Spatiotemporal prediction of air pollution
Poor ambient air quality represents one of the largest environmental risks to public health. Long-term exposure to air pollution is associated with chronic respiratory and cardiovascular diseases and contributes to an estimated 4.2 million deaths per year. Quantification of long-term exposures over a large population is required for epidemiological studies, risk assessment, and global burden of disease estimation. Personal Exposure Assessment (EA) that stresses individual activities and their local environment provides the most precise EA and has important implications in the understanding of the health impact of air pollution in both reality and urban planning scenarios. How the exposures are quantified and the potential for a reliable quality measure may greatly influence policymaking and our understanding of the health impacts.
High-resolution spatiotemporal air pollution modelling is required to capture spatiotemporal variability of the pollutant and emission sources and to incorporate human space-time activity patterns and other time-varying factors such as indoor-outdoor air exchange ratio for exposure assessment, as well as for calculating address-based health outcomes (home or hospital locations) and for understanding the health effects of specific population subgroups, e.g., exposure at different trimesters of pregnancy.
A Statistical modelling approach predicts at unknown target spatial locations and times by capturing relationships between response and covariates (regression) and modelling the spatial or spatiotemporal processes of the observations and covariates (geostatistics) or learning features from images (computer vision and deep learning). Linear and ensemble tree-based regression methods (e.g. random forest and boosting) are the most widely used in high-resolution air pollution mapping. The response variable is commonly ground station measurements. From linear regression to deep learning, the model is likely less interpretable and continuous but better at capturing the complex process (with sufficient data), this stresses the role of model comparison and raises the question if an all-around model could be developed.

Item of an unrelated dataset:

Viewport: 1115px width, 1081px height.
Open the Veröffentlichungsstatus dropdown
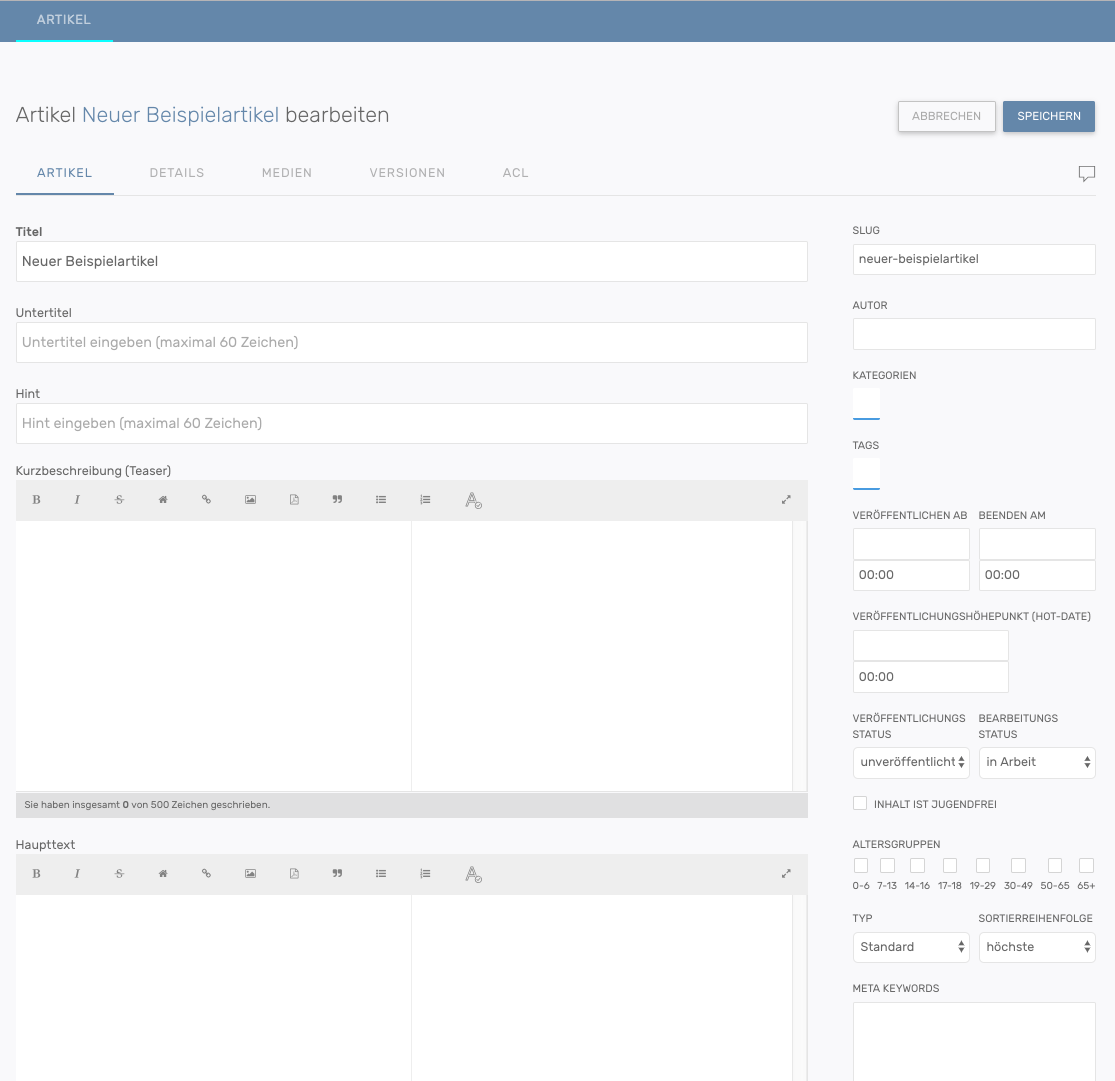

Spatiotemporal scales are important considerations in air pollution modelling . In general, challenges induced by data (ground measurements and geospatial predictors) deficiency and heterogeneity (spatial distributional and the generation mechanisms), and the modelling of the complex air pollution processes escalate with an increase in spatiotemporal scales (e.g. from city to global, annual average to hourly). For example, the estimation of population, which is an important covariate in Nitrogen Dioxide (NO2) modelling, possesses a high uncertainty in many African countries. The atmosphere is likely to behave less coherently over larger areas with respect to the dispersion and emission processes. The relationships between NO2 and geospatial predictors may vary spatiotemporally. For example, the same traffic loads in a certain area may relate to NO2 differently due to different types of fuel (e.g. ethanol vs. petrol) and power source (e.g. electric) of vehicles. Our goal is to understand statistical modelling of air pollution and improve the prediction accuracy at different spatial and temporal scales.